> [TASK DETAILS] Using the listing below, work out how many lines include the word "accomplish". Only the number is to be given.

> [DATA TO PROCESS]
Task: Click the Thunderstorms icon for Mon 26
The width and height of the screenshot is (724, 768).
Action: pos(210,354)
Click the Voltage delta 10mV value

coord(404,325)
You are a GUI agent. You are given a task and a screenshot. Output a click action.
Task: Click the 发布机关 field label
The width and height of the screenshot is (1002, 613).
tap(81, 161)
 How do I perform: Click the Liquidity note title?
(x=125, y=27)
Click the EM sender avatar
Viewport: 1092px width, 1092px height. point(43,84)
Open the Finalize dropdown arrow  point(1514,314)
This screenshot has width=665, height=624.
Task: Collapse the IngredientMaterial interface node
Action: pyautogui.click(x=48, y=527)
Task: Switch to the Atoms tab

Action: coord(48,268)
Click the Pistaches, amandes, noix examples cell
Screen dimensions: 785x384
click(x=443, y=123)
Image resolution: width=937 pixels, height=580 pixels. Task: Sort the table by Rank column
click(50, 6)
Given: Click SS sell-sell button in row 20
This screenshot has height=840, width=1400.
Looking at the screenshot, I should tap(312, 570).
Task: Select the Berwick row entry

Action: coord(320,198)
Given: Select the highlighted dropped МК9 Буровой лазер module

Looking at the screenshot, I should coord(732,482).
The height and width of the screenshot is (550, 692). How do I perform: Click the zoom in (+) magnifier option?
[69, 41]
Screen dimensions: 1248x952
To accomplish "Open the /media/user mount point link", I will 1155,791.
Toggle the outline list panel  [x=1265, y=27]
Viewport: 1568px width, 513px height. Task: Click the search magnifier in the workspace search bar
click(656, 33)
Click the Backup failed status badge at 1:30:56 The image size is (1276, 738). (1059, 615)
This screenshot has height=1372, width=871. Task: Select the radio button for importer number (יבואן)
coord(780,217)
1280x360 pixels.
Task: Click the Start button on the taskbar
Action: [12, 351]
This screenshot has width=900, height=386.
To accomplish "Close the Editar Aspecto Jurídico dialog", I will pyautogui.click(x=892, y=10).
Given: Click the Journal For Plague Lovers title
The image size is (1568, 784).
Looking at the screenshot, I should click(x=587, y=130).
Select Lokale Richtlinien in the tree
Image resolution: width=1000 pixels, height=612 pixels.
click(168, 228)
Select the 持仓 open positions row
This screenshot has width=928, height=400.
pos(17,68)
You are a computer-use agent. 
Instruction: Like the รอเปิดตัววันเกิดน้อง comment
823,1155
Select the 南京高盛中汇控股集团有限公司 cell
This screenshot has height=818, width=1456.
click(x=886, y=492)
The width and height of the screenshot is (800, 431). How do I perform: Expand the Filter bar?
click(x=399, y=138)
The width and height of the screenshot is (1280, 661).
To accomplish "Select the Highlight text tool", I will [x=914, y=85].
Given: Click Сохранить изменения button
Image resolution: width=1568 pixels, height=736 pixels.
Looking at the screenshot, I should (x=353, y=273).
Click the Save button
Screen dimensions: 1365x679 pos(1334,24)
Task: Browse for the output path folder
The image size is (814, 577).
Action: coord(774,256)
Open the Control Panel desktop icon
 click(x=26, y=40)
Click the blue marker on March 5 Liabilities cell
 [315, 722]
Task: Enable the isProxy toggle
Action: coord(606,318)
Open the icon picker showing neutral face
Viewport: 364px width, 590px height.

> [REPLY] 3